Awareness can help you put points of friction between you and your bad habits, like forgoing buying dessert every week to prevent unhealthy eating or disconnecting from individuals who don’t support your growth and desire to change.
2. You Can Recognize Your Moods and Emotions
When we try to make meaningful changes in our lives, certain feelings come over us in predictable ways. We might always have the same reactions toward a person or an activity and we don’t know why.
These feelings could contradict the truth, but we feel them anyway.
- Maybe you’re afraid to succeed when you know you’re capable.
- Maybe you’re afraid of telling someone how you feel about them.

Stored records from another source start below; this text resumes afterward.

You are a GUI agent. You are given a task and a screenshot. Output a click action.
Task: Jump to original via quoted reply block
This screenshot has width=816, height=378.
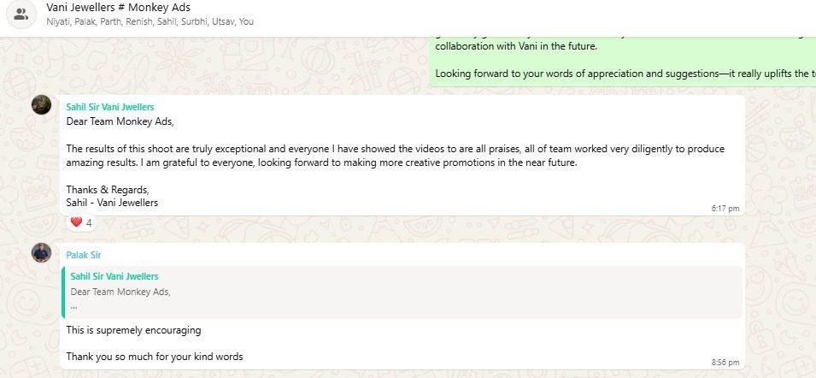[x=402, y=292]
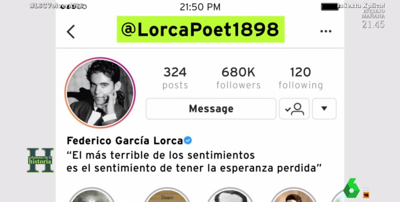
Task: Toggle the following status person button
Action: (x=294, y=109)
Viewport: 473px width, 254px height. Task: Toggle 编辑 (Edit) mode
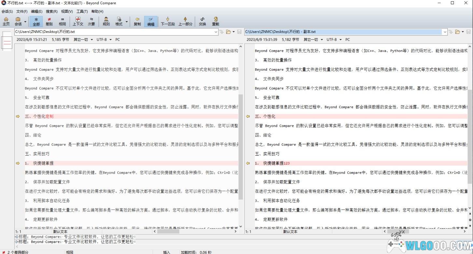[151, 21]
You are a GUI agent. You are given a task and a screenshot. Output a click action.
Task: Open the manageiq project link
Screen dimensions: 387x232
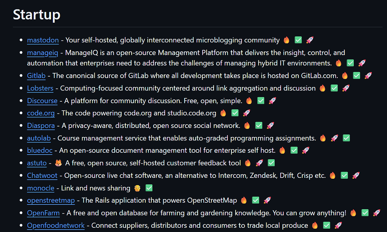click(x=42, y=53)
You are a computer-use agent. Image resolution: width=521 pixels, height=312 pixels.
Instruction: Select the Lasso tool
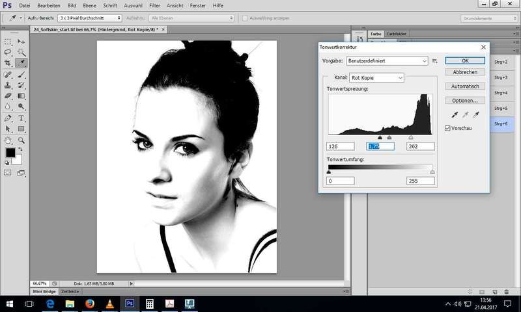[8, 52]
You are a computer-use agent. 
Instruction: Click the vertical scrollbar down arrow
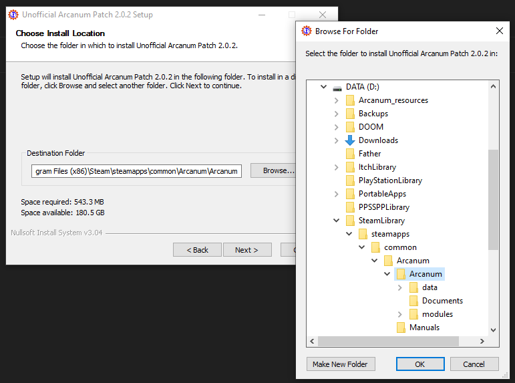pyautogui.click(x=494, y=330)
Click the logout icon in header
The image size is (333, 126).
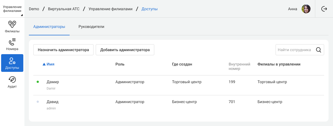click(324, 9)
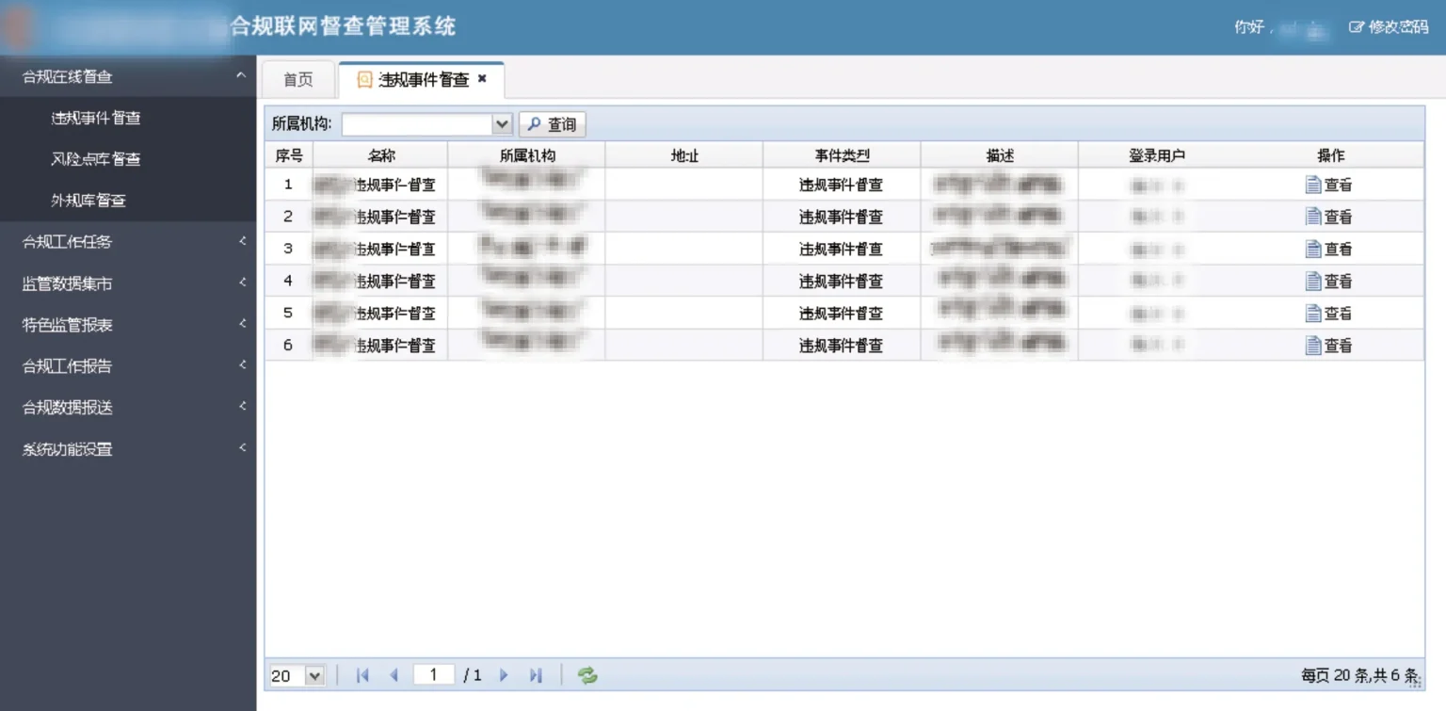
Task: Go to next page arrow icon
Action: tap(504, 675)
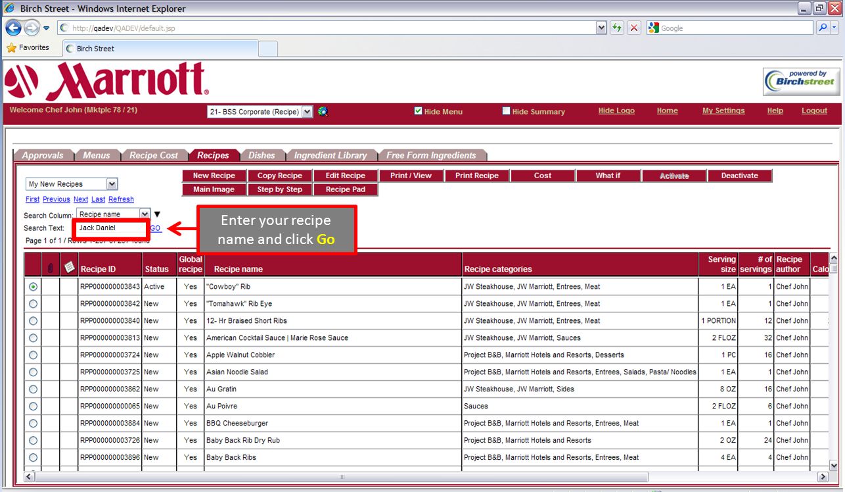The width and height of the screenshot is (845, 492).
Task: Click the notes column header icon
Action: tap(69, 266)
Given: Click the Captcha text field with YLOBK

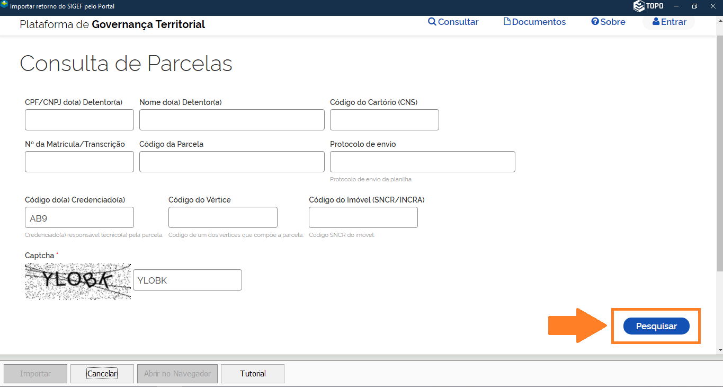Looking at the screenshot, I should tap(187, 280).
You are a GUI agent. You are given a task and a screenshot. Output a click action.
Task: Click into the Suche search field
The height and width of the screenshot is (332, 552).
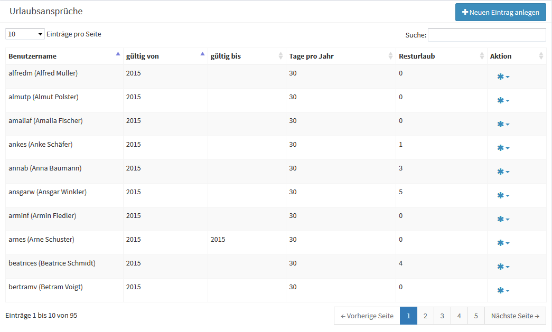click(x=486, y=35)
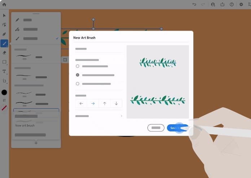The image size is (251, 178).
Task: Expand the bottom chevron row in dialog
Action: pyautogui.click(x=121, y=116)
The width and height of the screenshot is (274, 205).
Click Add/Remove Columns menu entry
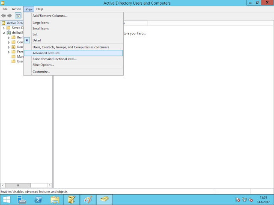[50, 16]
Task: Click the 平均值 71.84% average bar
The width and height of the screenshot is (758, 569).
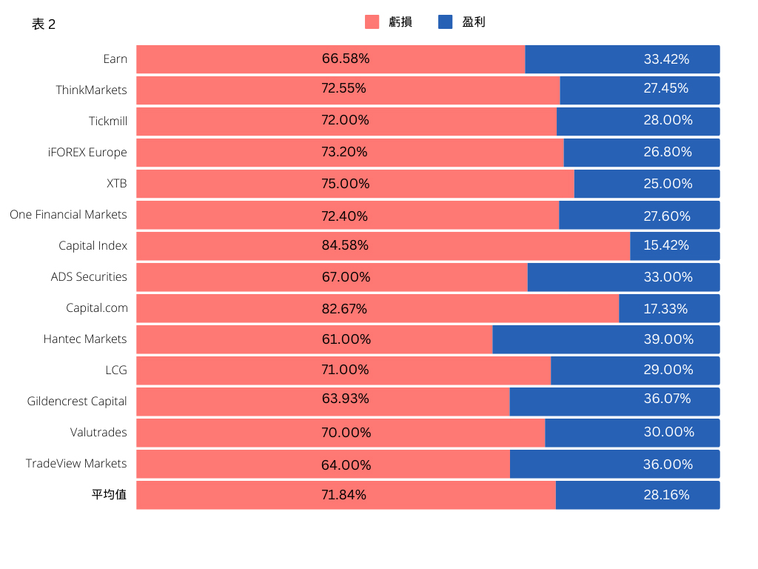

- Maybe you always get angry around one person in particular.
Recognizing these automatic emotional reactions is the first step to finding their source, and to knowing what to do when you start feeling overwhelmed.
Self-awareness is the power to step back and recognize what’s behind those emotional hurdles. It allows you to see beyond how your subconscious mind has been conditioned to feel by past experiences.
3. You Can Recognize Your Thoughts and Beliefs
On the same token as emotional reactions, we may experience rote mental narratives when we’re struggling or trying to do something new.
We may think, “I’m not good enough for this” or “Everyone is going to hate my guts if I let myself be heard” or “I’m never going to get better.”
Behavior starts with thoughts, so once we find clarity in our thoughts, new behavior can follow.
These behaviors include how we treat ourselves in difficult moments and how we interact with others.
Instead of thinking “This person is disrespecting me”, we can practice thinking “What are they trying to say?” Self-understanding, in addition to taking the time to understand others, is a good place to start for creating harmony and well-being.
By becoming aware of your thoughts, you can see what your old beliefs are and update them with new, healthier beliefs that are grounded in reality.
What Do You Do Once You’re Self-Aware?
What do you do with your newfound power?
- Becoming self-aware allows you to see past your emotional barriers and change your false beliefs. If you learn to recognize them as they pop up, you can start to let them go over time.
- Sometimes, instead of resisting what you’re feeling, you need to let your feelings be felt. You can become aware of when you’re trying to numb or run away from what you’re feeling, and you can practice sitting with your feelings and letting them flow. This can help you move on.
- You can ACT despite your feelings. This is most true in cases of fear; you can choose courage in those critical moments when you want to run away or fall back into old habits. Or you can choose to not overreact when you feel yourself getting frustrated, and you can work through a problem without losing control.
- Most importantly, through self-awareness you can act from a greater place of freedom, not overly influenced by negative habits or ingrained thought patterns.
Modes of Gaining Self-Awareness
- CBT and DBT
Any behavioral therapy fosters self-awareness because it prompts you to look deeper at why you do what you do. You can develop tools that will allow you to stay in control and navigate difficult feelings. - Classic Meditation
Mindfulness meditation is solely about developing awareness of your physical, cognitive, and emotional states. Making this a regular practice will allow you to enhance your ability to take a step back and observe your experiences as they happen. - Free Writing
Free writing is the practice of writing out everything you’re feeling without stopping for a set period. This is a gateway for your subconscious mind to reveal itself and a means for you to process emotions. - Talking
Other people can see what we can’t. Revealing our feelings to a therapist or confidant can help us see our blindspots, and help us recognize where we’ve been falling short and what we can do better.
What Self Awareness Is Not
Self-awareness is not self-consciousness, self-preoccupation, or any kind of self-neuroticism.
It is simply being aware, and using that awareness to get you through emotional storms and make the best decisions for yourself and the people around you.